WHAT YOU WILL DO –
Everything from the line with "Given: Open the Kind filter dropdown" to the final line of the entries is to be set down exactly, except the pictures.
(PROVIDED DATA)
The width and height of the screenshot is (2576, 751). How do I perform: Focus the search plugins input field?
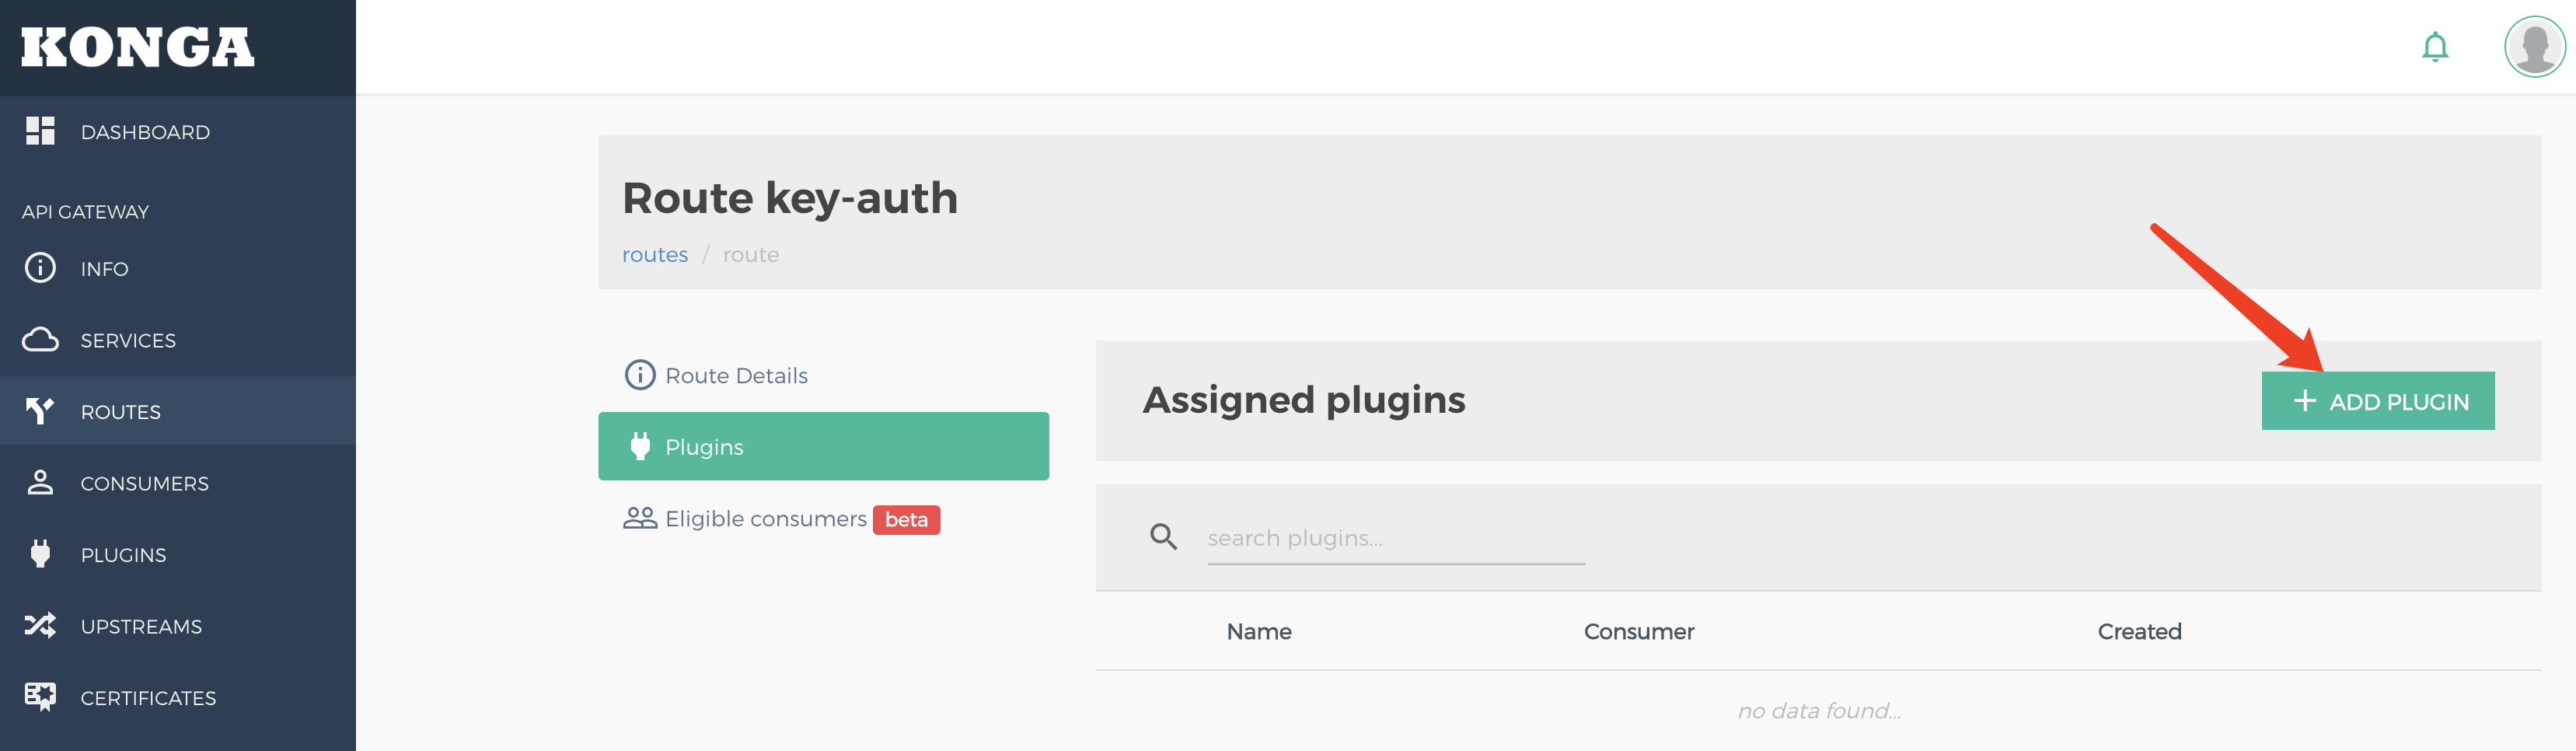[1396, 539]
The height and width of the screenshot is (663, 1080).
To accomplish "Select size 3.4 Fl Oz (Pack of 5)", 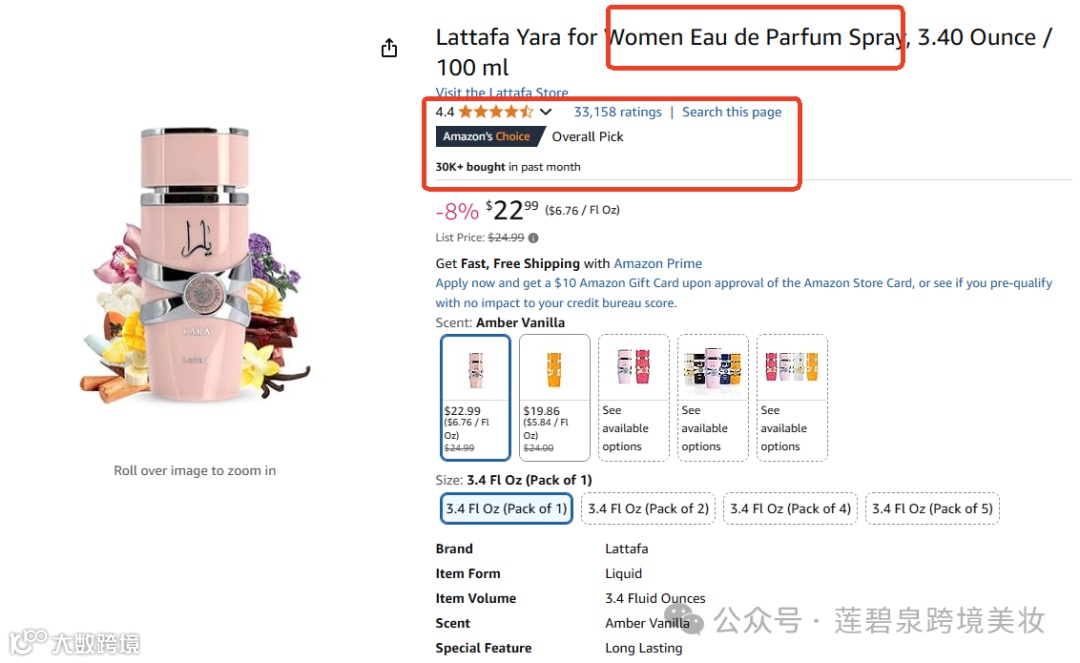I will (x=932, y=509).
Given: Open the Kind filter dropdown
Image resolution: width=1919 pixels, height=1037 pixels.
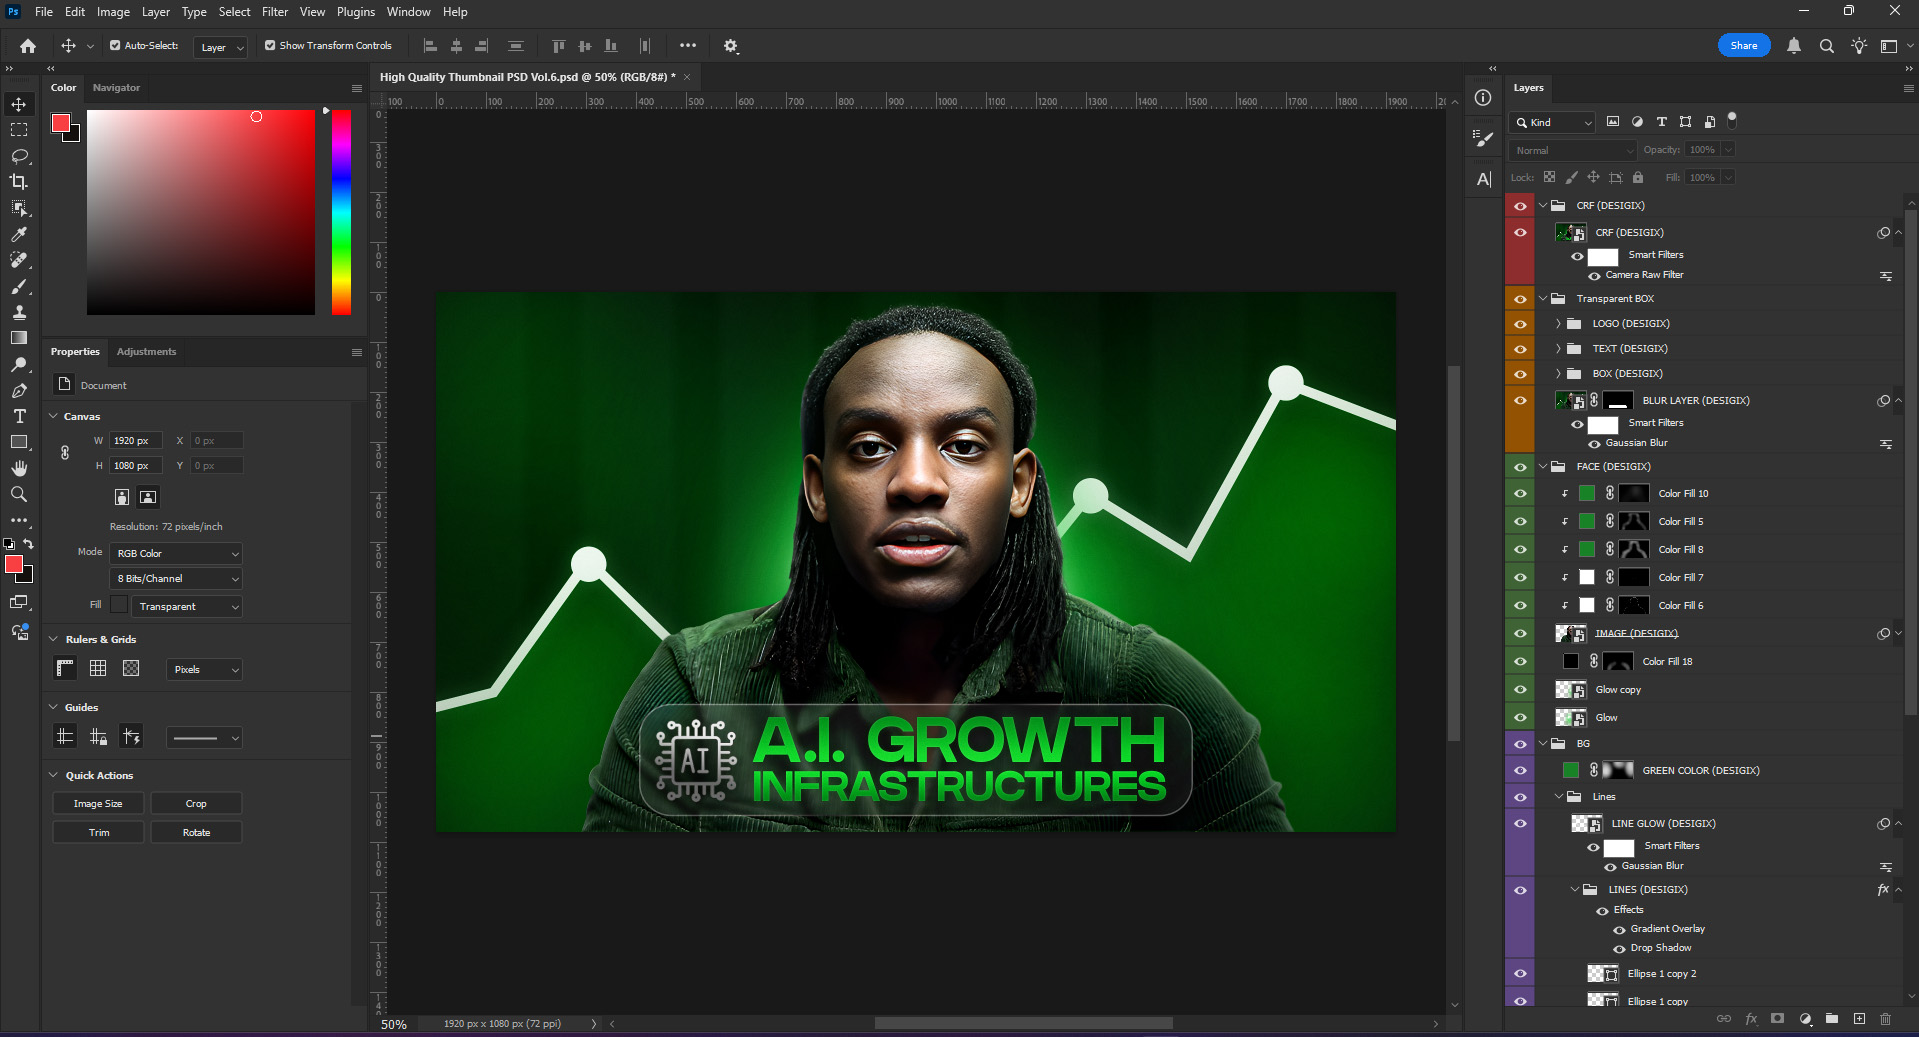Looking at the screenshot, I should click(1552, 122).
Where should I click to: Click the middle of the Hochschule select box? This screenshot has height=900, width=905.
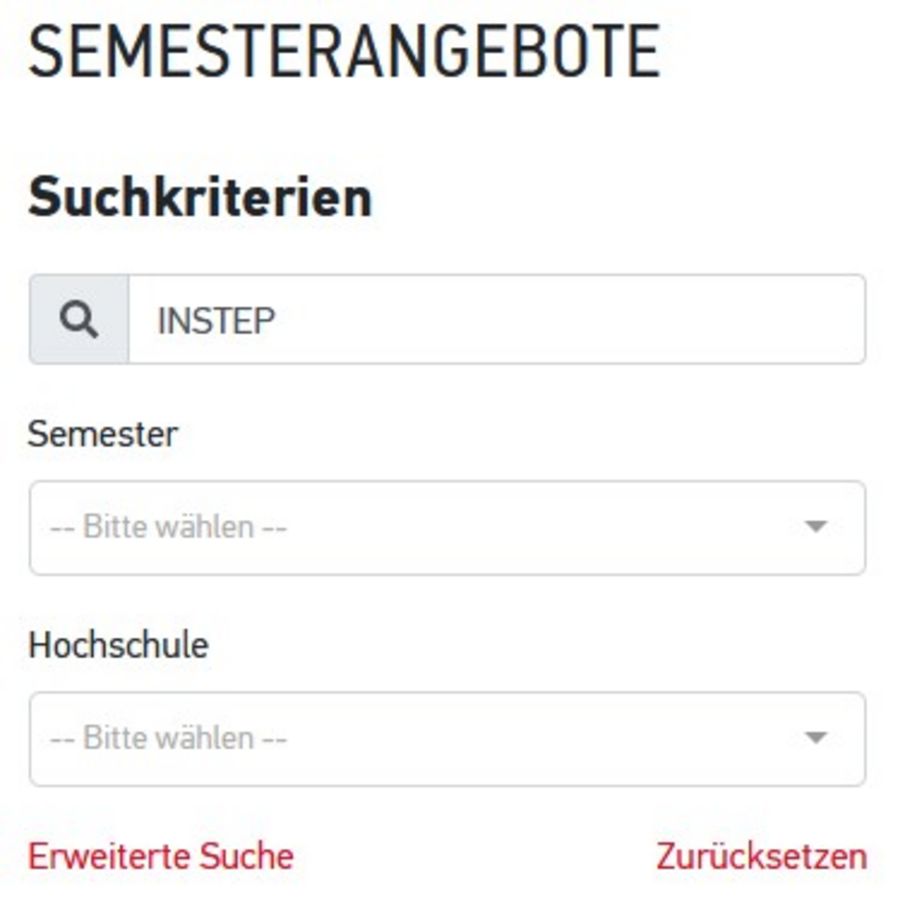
(End PROVIDED DATA)
WRITTEN REPLY –
Given: Open the Kind filter dropdown
Image resolution: width=1919 pixels, height=1037 pixels.
Looking at the screenshot, I should click(1552, 122).
Where should I click to: Click the middle of the Hochschule select box? This screenshot has height=900, width=905.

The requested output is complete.